Sua aparência se destacava demais para ser comum. O cabelo, que parecia tinta azul derramada sobre preto natural, brilhava ainda mais sob a luz da rua. Seus olhos, calmos como um lago e incolores como a água, eram mais transparentes do que azuis. Era comum a cor das íris mudar como efeito do Despertar, mas essa coloração era extremamente única. O sexto caçador Rank S da Coreia, com tal aparência, seria extremamente popular se revelasse seu nome e rosto reais ao mundo. Por que ele escondia sua identidade?

Reprimindo perguntas que jamais ousaria fazer em voz alta, o policial falou: — A Associação nos contatou com antecedência. Por favor, avise quando estiver pronto. Abriremos o portão.

— Pode abrir agora — respondeu Si-u com firmeza.

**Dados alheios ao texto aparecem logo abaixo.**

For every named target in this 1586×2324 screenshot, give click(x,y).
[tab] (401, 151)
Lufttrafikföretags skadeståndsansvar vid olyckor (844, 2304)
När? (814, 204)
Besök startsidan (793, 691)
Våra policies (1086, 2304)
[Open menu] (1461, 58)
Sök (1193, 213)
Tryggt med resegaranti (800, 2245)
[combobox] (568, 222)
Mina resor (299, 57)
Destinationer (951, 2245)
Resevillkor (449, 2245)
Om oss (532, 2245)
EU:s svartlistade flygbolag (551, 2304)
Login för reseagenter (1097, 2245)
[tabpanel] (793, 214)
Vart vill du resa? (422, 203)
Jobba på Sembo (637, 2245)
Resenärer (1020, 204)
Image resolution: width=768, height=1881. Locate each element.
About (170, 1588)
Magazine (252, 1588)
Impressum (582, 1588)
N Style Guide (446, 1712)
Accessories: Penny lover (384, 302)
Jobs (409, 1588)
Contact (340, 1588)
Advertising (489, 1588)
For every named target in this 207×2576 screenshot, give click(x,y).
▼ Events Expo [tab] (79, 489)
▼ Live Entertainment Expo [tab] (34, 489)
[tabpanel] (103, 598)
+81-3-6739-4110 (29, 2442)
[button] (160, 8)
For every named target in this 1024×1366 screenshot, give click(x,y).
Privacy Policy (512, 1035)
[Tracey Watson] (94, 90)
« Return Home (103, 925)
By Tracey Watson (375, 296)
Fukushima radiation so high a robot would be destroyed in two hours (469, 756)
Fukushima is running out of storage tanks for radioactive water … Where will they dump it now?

“Vai entrar no portão assim mesmo?”, O policial arregalou os olhos em descrença. Si-u usava apenas um moletom e jeans. Parecia que tudo o que levava era o celular no bolso de trás. Caçadores de alto rank normalmente usavam armas ou armaduras especiais, mas ele estava muito vestido de forma simples.

Mas o que poderia fazer? Se Si-u mandasse abrir, ele tinha que obedecer. O policial estendeu a mão até o dispositivo de ativação do portão. Ao acioná-lo, a barreira que ocultava a entrada desapareceu. A fenda esverdeada se abriu como uma boca o convidando para entrar.

— Que horas são?

— São 19:23h.

— Obrigado. — Si-u não hesitou ao correr para dentro do portão.

— Ah, caçador Shin. Precisamos que preencha o formulário de consentimento pri…

O policial tentou detê-lo, mas Si-u já havia desaparecido dentro do portão.

— …Será que ele vai ficar bem? — Um policial mais novo se aproximou e perguntou baixinho, preocupado com o jovem caçador que saltara sozinho em um portão de Rank B. Ele não sabia que o jovem era o sexto caçador Rank S da Coreia, além de filho do Mestre da Guilda Lobo.

O policial mais velho coçou a garganta como se quisesse dizer algo, mas apenas deu de ombros e seguiu as regras. — Parece que vamos voltar cedo pra casa hoje.